Life After Beth

What is Life After Beth? The directorial debut of I Heart Huckabee's co-writer Jeff Baena feels like its at the intersection of John Waters and David Lynch in its depiction of suburbia. It's where pale-faced young Zach (Dane DeHaan) wastes the days away pining for his dead girlfriend Beth (Aubrey Plaza), listlessly counting the hours with his banal parents and militaristic brother. Like most depictions of suburbia, there's something that feels frozen about this place – it takes place in a contemporary world, but the milieu feels like it could be from 1989, or 1994, or 2002. Zach's emotions are downright apocalyptic: he'll never love again, ergo nothing will ever change.

His escape comes from the relatively chill presence of Beth's parents (John C. Reilly, Molly Shannon), who quietly grieve in private. But one day, he's no longer invited over. The Slocums' disappear, leaving Zach alone in his existential void. When he forces himself back into their lives, mostly in search of a grief partner, he finds Beth. Alive and well, she embraces Zach like nothing had ever happened. Purposely keeping her in the dark, her parents proclaim it a “miracle.” Their panicked search for justification over meaning is a sly commentary on religion, particularly considering we're dealing with a fully resurrected character.

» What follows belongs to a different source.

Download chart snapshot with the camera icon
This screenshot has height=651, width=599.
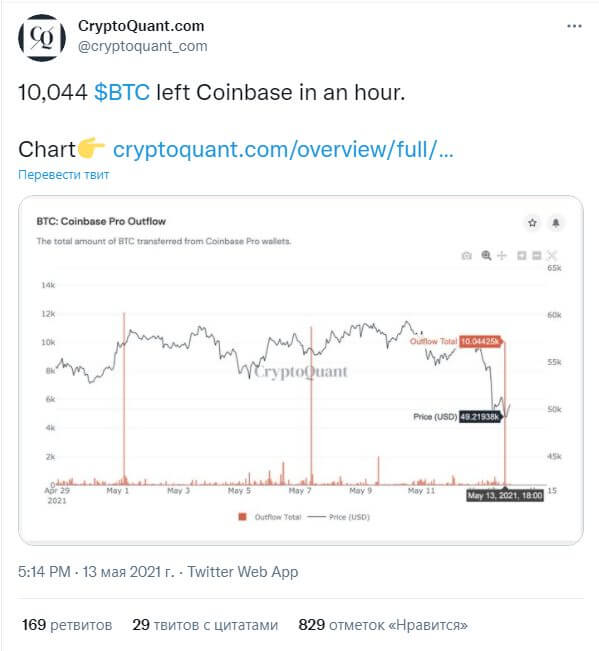coord(467,255)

The film slowly doles out hints regarding what we can gather from the film's presold premise: Beth is a full-blown flesh-eating zombie. The movie trafficks in well-worn staples of the genre: a bite turns you into one, the skin randomly decays. It also plays fast and loose with the rest of the zombie rules, knowing full well that audiences only know a couple. Which is maddening from a storytelling perspective. Beth lurches from articulate but manic, to deranged and shouting. At first it seems like there's meaning behind the fact that smooth jazz calms her, but it only turns out to be a dumb gag of violence and bloodshed occurring while a sax wails on the soundtrack. The first couple of times, it's sort of amusing.

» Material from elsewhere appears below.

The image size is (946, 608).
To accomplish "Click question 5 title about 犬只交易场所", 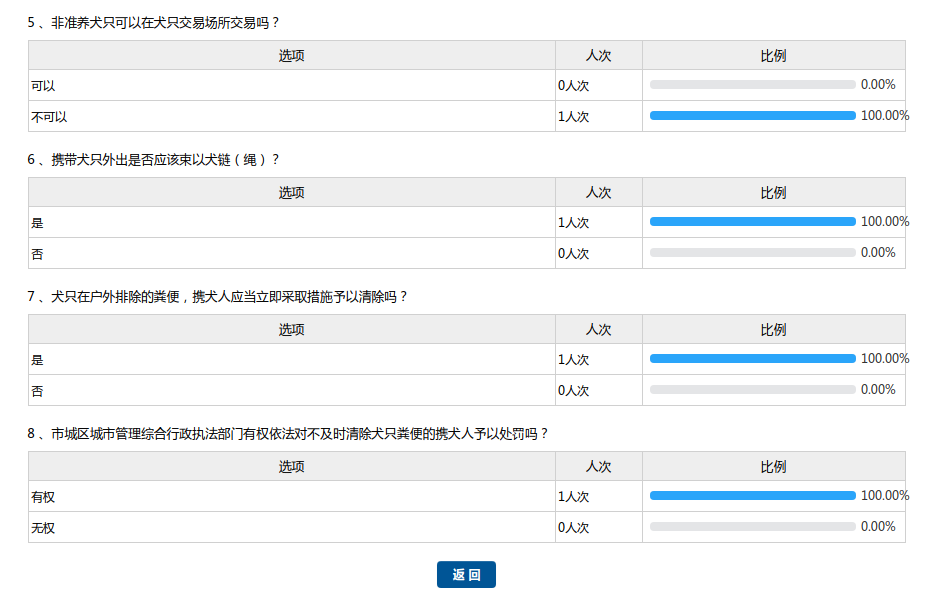I will pos(166,22).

Life After Beth is content to meander a bit throughout its runtime, ditching story momentum in favor of its overqualified cast. Plaza is very funny as the cursed Beth, and you forgive the film's inconsistent characterization simply because of the dedication to mental instability. When she goes full-on feral (which is something that inexplicably fluctuates), Plaza absolutely transformers, and you have to remind yourself it's the same actress from earlier who was kissing and flirting with our lead. Reilly and Shannon are excellent casting decisions not because they're funny people but because they understand how to mine comic material for the humanity within. Anna Kendrick shows up as a potential new girlfriend for Zach, and their chemistry so warm (and Kendrick's smile so typically radiant) that you don't mind that she seems considerably older than him and that the film doesn't know what to do with her.

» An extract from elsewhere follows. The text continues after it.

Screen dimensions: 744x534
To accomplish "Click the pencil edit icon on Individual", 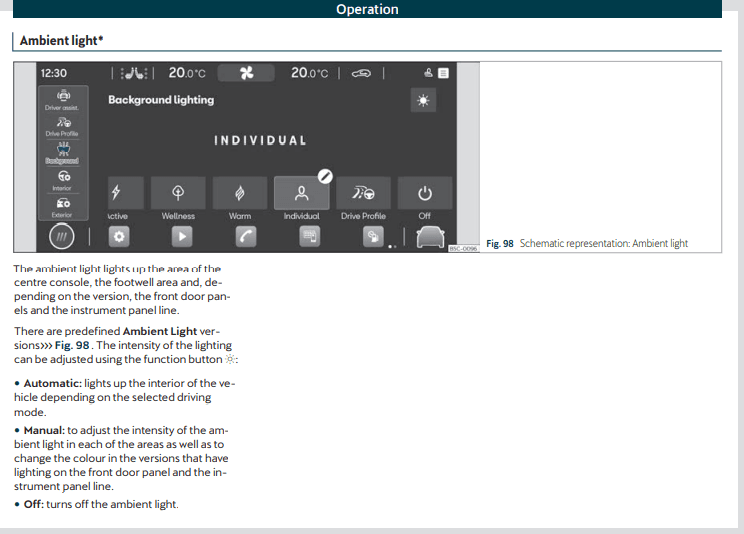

At about the hour mark, the movie feels like it runs out of ideas as it half-heartedly commits to the genre-trappings of a zombie movie. On a budget, the zombie apocalypse occurs – Baena stumbles upon a funny idea of having the dead rise and return right back to their homes, where they kvetch about the current tenants as they decompose. But it's merely a cheap sight gag, one of many that buoys the mixed messages of the end, which lets Beth's ferocity function as an excuse for why she becomes a prop to allow Zach to let go. The metaphor feels like a mess here: does Zach need to let go because Beth is dead? Because she's standing right over there, and she's still got thoughts and opinions, and she still loves you. Or does Zach need to get out of a teenage relationship to live an adult life? Is he even going to college? And what was a pre-death Beth even like?

DeHaan in particular is such an interesting, intense actor, with obvious shades of DiCaprio. As he is the butt of various zombie jokes, playing off Plaza, you wonder, why is he here? This film needed more of a casual everyman struggling to make sense out of the supernatural. It needs direct, simple emotions from an actor who can convey broad, simple ideas. But DeHaan is more haunted, driven, and the jury's out on whether he can actually do comedy. The film insists its something of a light comedy with horror undertones, but it keeps mis-stepping into brutality and cynicism almost out of obligation. At its end, it's still trying to convince you of the romantic comedy aspect of the entire affair, but as soon as DeHaan grabs a gun, you might get sick of all these genres at war with each other.